Exercise goal.
Rescale the data starting with the line that contains "The height and" and going on through the last line, rewriting those lines in full, requests included, with every coordinate in the answers multiplied by 1.85 and rounded to the nearest whole number, halves rounded up.

Word and item location data:
** Begin **

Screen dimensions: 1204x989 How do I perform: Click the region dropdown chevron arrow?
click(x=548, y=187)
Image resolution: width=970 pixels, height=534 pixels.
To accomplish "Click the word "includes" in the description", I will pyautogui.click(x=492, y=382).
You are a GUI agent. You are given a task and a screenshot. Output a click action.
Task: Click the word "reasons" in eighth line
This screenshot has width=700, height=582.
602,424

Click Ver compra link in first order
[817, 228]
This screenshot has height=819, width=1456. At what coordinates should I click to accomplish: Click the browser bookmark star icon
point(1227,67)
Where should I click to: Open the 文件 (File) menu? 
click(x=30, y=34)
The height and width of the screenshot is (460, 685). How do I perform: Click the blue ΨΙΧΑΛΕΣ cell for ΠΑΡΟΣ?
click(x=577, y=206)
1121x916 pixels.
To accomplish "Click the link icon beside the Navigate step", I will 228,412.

** End **

Expected output.
The height and width of the screenshot is (460, 685). How do I perform: Click the blue ΨΙΧΑΛΕΣ cell for ΠΑΡΟΣ?
click(x=1067, y=381)
1121x916 pixels.
To accomplish "Click the link icon beside the Navigate step", I will 422,762.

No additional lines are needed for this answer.